La costanera ya se encuentra libre de agua. El nivel del río inició un descenso que ubica sus marcas en los valores normales luego de ser una de las localidades más afectadas por la crecida extraordinaria, que tuvo su pico el 9 de noviembre con 8.07 metros.
Aún así, desde Prefectura anticiparon que todavía persiste la posibilidad en el mediano plazo, de eventos hidrometereológicos que puedan hacer variar esta tendencia, por lo que recomendaron la continuidad de los recaudos necesarios para garantizar la seguridad de vida y bienes.
Aconsejan a los navegantes, pobladores ribereños e isleños, bañistas y comunidad en general seguir con estas medidas para mayor seguridad.
Se sugiere a quienes navegan con embarcaciones menores o de placer, hacerlo con suma precaución y extremando las medidas de seguridad, ya que el río está transportando camalotes, árboles y raigones.
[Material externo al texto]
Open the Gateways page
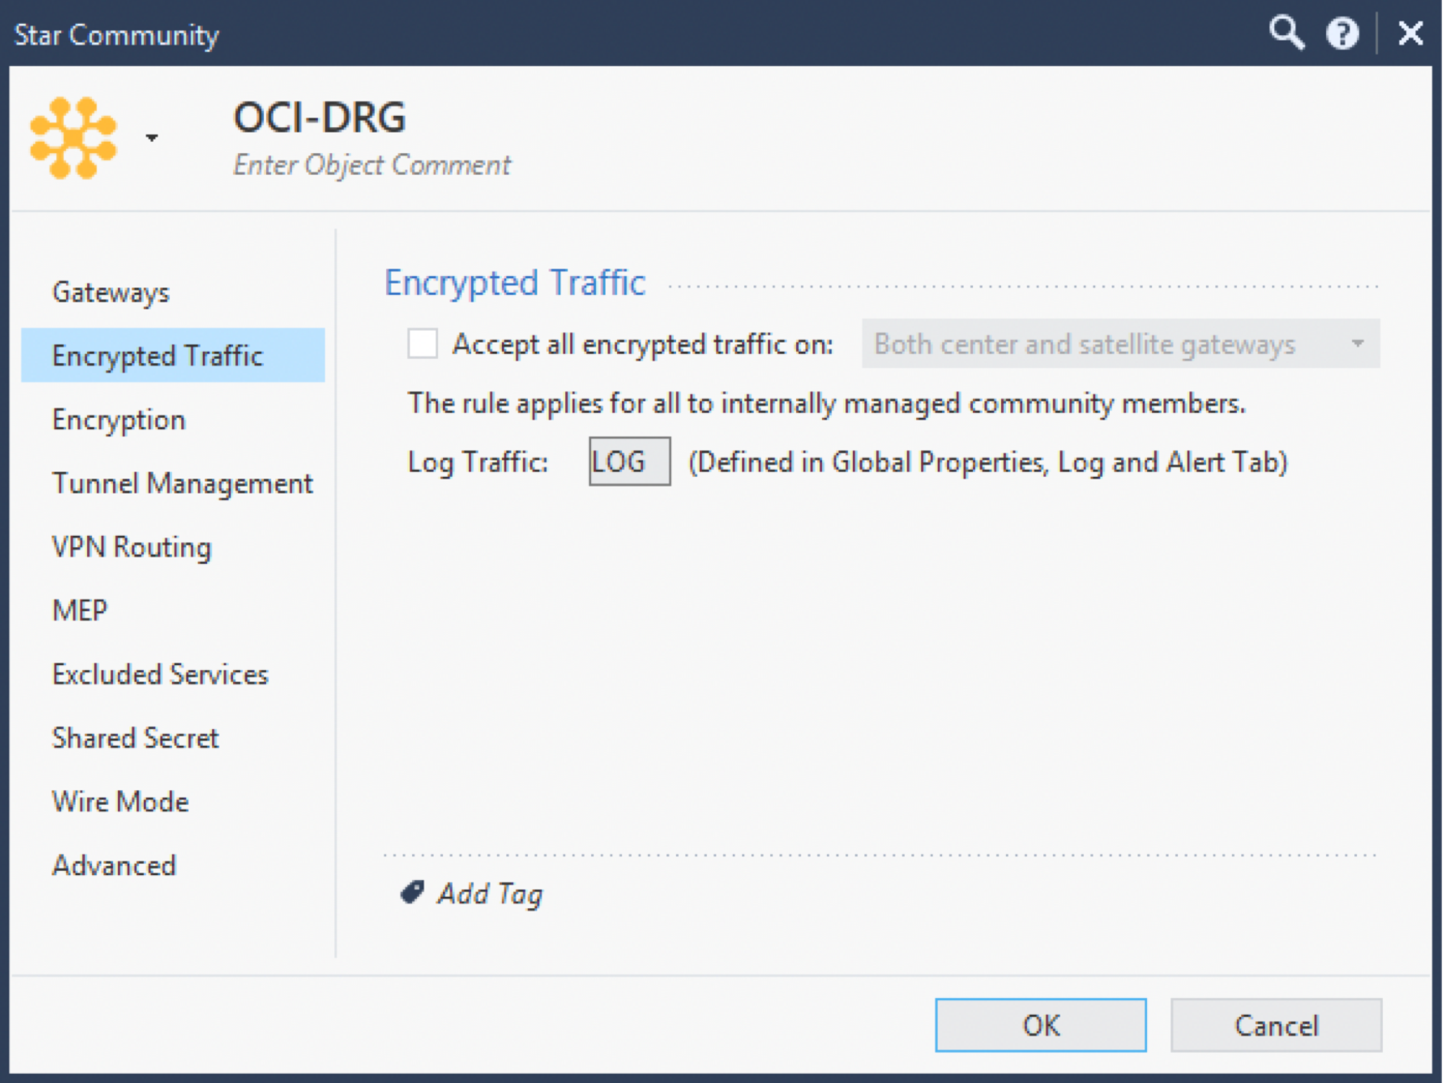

A los propietarios de embarcaciones, artefactos navales, muelles flotantes y toda otra construcción que se pudiera hallar en los espejos de agua y costas, deberán verificar su correcto amarre, a fin de evitar corte de amarras, naufragios, afectación de instalaciones fijas y todo otro daño o avería que pueda resultar de tal circunstancia. La población en general, por seguridad, se solicita evitar el ingreso de personas a las aguas en zona de las playas, riveras, costanera o calles que aún se encontrarían en gran parte cubierta por el agua.